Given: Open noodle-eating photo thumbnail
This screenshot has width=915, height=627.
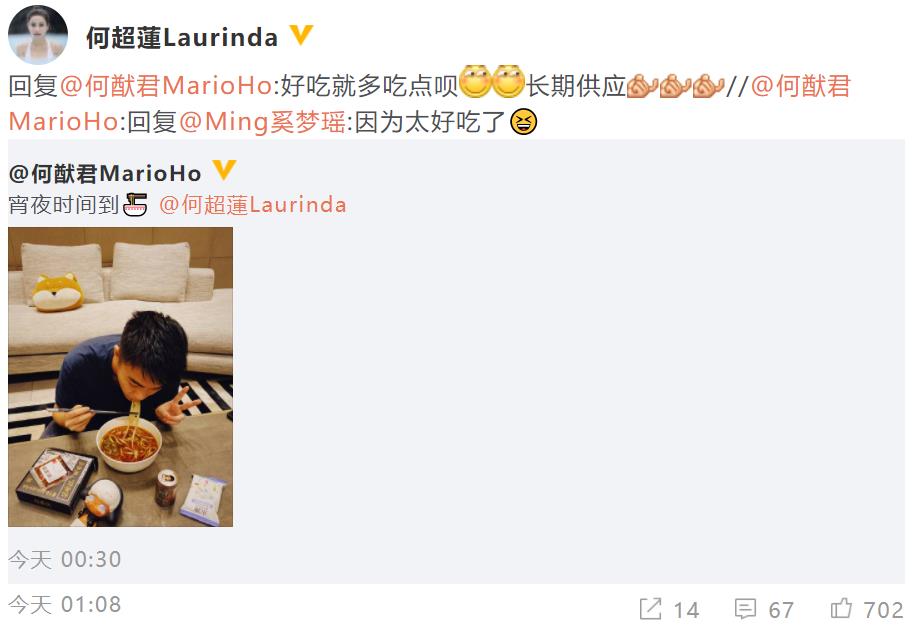Looking at the screenshot, I should pyautogui.click(x=120, y=377).
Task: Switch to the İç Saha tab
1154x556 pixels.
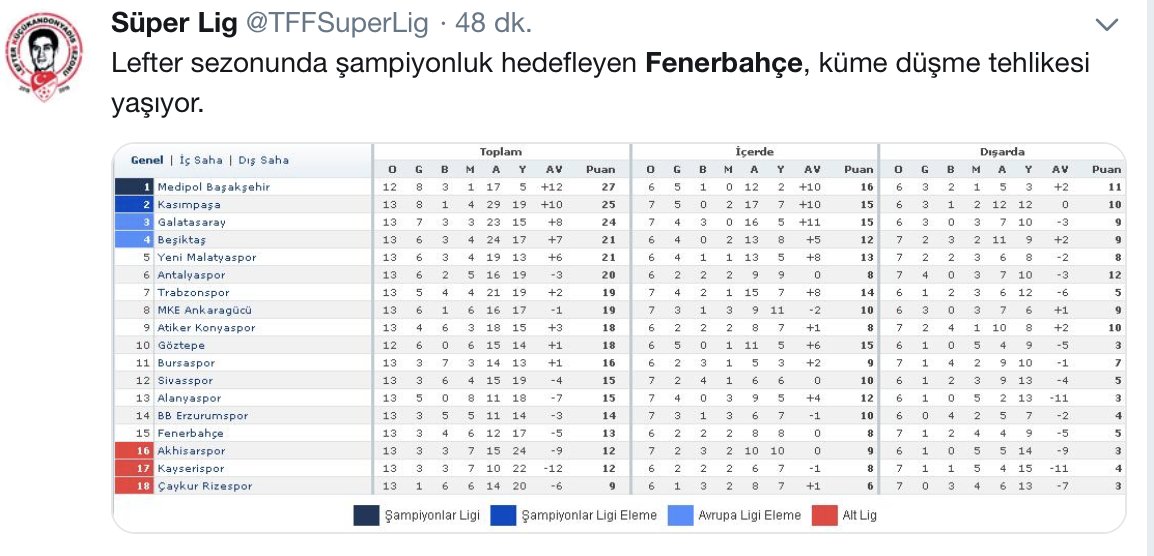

════════════════

Work required → Copy out the full material exactly. Pictures should not appear in it.

The completed task →
Given: Open noodle-eating photo thumbnail
This screenshot has width=915, height=627.
Looking at the screenshot, I should pyautogui.click(x=120, y=377).
Task: Switch to the İç Saha tab
1154x556 pixels.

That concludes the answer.